**Records for this exercise**
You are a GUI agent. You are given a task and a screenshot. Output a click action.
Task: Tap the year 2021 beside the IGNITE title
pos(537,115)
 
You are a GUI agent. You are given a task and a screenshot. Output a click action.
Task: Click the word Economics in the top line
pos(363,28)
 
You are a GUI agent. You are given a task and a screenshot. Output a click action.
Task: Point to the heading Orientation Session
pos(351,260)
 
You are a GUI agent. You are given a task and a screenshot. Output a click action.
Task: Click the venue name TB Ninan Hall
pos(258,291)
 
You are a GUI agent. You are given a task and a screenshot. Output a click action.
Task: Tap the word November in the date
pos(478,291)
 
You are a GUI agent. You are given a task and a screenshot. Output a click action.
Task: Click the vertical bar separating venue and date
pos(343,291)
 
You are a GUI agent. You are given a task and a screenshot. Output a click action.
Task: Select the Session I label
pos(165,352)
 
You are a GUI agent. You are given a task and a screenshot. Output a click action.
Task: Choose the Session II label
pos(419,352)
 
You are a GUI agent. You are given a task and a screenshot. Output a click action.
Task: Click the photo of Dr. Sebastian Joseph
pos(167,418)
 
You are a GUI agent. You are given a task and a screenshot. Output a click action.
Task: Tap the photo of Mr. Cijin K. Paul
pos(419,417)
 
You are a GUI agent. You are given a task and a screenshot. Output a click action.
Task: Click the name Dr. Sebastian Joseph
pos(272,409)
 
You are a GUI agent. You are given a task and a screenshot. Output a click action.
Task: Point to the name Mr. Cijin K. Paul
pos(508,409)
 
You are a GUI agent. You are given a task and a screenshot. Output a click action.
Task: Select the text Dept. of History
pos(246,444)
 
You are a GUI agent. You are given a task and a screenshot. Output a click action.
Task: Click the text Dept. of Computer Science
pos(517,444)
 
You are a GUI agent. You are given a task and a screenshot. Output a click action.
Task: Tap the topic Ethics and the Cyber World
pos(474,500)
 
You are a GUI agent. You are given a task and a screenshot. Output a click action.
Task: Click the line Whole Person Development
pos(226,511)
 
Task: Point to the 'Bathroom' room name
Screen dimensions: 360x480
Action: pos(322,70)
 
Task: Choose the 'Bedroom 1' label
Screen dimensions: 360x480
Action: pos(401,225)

**Exercise**
Copy every line from the one containing "Task: Choose the 'Bedroom 1' label" through the last line of the items, both ends included and requests kept, and offset each coordinate in the answers by adding 25 to it.

**Written response**
Task: Choose the 'Bedroom 1' label
Screen dimensions: 360x480
Action: pos(426,250)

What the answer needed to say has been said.